The PARTNER Publications Office and Columbia University Medical Center, 177 Ft. Washington Ave, Room 501, New York, NY 10032, USA.
The PARTNER Publications Office and Columbia University Medical Center, 177 Ft. Washington Ave, Room 501, New York, NY 10032, USA
Eur Heart J. 2014 Jun 21;35(24):1599-607. doi: 10.1093/eurheartj/eht376. Epub 2013 Oct 30.
Cardiac conduction disturbances, including a left bundle branch block (LBBB), occur frequently following transcatheter aortic valve replacement (TAVR) and may be associated with adverse clinical events. This analysis examines the incidence and implications of new onset, persistent LBBB in patients undergoing TAVR with a balloon-expandable valve.
Patients undergoing TAVR in the Placement of Aortic Transcatheter Valves (PARTNER) trial and continued access registries with baseline and discharge/7-day electrocardiograms were included.

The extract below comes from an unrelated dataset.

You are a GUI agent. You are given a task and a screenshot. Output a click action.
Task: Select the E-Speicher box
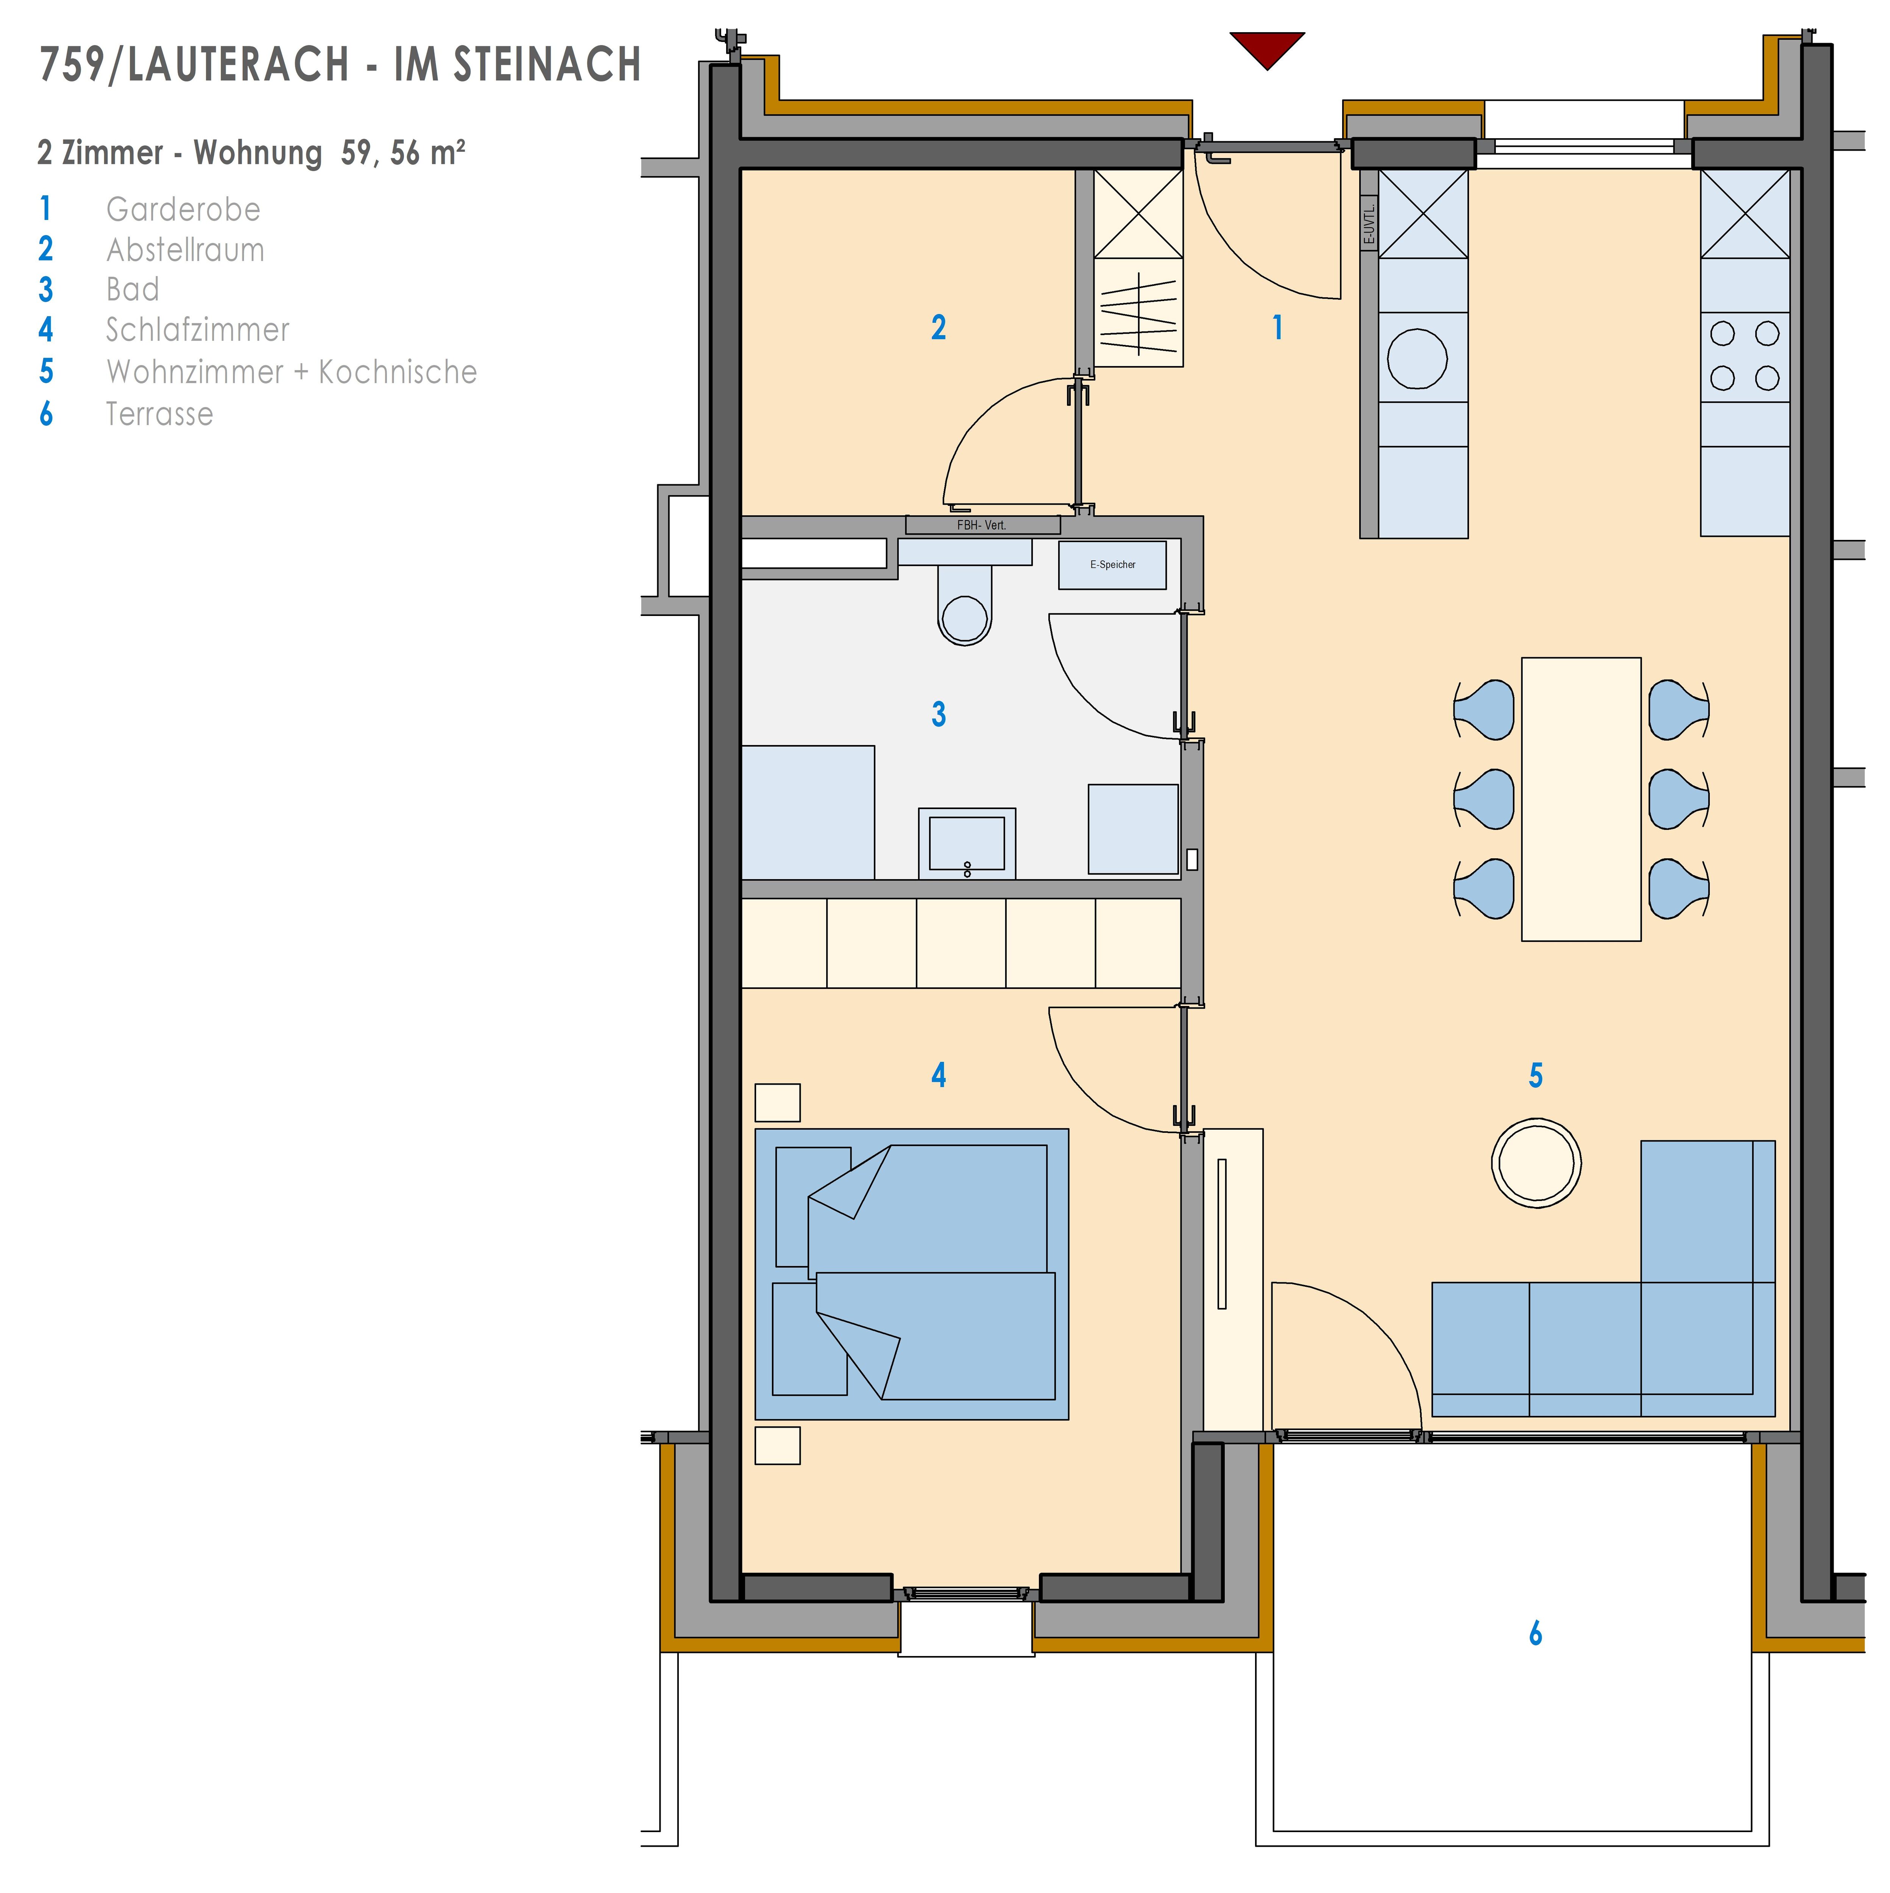click(x=1112, y=565)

Prior permanent pacemaker implantation (PPI) and baseline intraventricular conduction abnormalities were exclusion criteria. Predictors of new LBBB were identified and outcomes compared between patients with and without new LBBB. New LBBB occurred in 121 of 1151 (10.5%) patients and persisted in more than half at 6 months to 1 year. The only predictor of new LBBB was prior coronary artery bypass grafting. New LBBB was not associated with significant differences in 1-year mortality, cardiovascular mortality, repeat hospitalization, stroke, or myocardial infarction. However, it was associated with increased PPI during hospitalization (8.3 vs 2.8%, P = 0.005) and from discharge to 1 year (4.7 vs. 1.5%, P = 0.01). The ejection fraction failed to improve after TAVR in patients with new LBBB and remained lower at 6 months to 1 year (52.8 vs. 58.1%, P < 0.001).
Persistent, new-onset LBBB occurred in 10.5% of patients without intraventricular baseline conduction who underwent TAVR in the PARTNER experience. New LBBB was not associated with death, repeat hospitalization, stroke, or myocardial infarction at 1 year, but was associated with a higher rate of PPI and failure of left ventricular ejection fraction to improve.
经导管主动脉瓣置换术(TAVR)后常发生心脏传导障碍,包括左束支传导阻滞(LBBB),并可能与不良临床事件相关。本分析检查了在接受球囊扩张瓣膜 TAVR 的患者中新发持续性 LBBB 的发生率和意义。
本研究纳入了在经导管放置主动脉瓣(PARTNER)试验和持续接入注册研究中接受 TAVR 且具有基线和出院/7 天心电图的患者。既往永久性起搏器植入(PPI)和基线室内传导异常为排除标准。确定了新发 LBBB 的预测因素,并比较了有和无新发 LBBB 的患者的结局。新发 LBBB 发生在 1151 例患者中的 121 例(10.5%),且超过一半的患者在 6 个月至 1 年内持续存在。新发 LBBB 的唯一预测因素是既往冠状动脉旁路移植术。新发 LBBB 与 1 年死亡率、心血管死亡率、再住院、卒中和心肌梗死无显著差异。然而,新发 LBBB 与住院期间(8.3%比 2.8%,P = 0.005)和出院至 1 年期间(4.7%比 1.5%,P = 0.01)PPI 的增加相关。新发 LBBB 患者的射血分数在 TAVR 后未能改善,且在 6 个月至 1 年内仍较低(52.8%比 58.1%,P < 0.001)。
在 PARTNER 经验中,无室内基线传导的 TAVR 患者中,新发持续性 LBBB 的发生率为 10.5%。新发 LBBB 与 1 年死亡、再住院、卒中和心肌梗死无关,但与 PPI 发生率较高和左心室射血分数改善失败相关。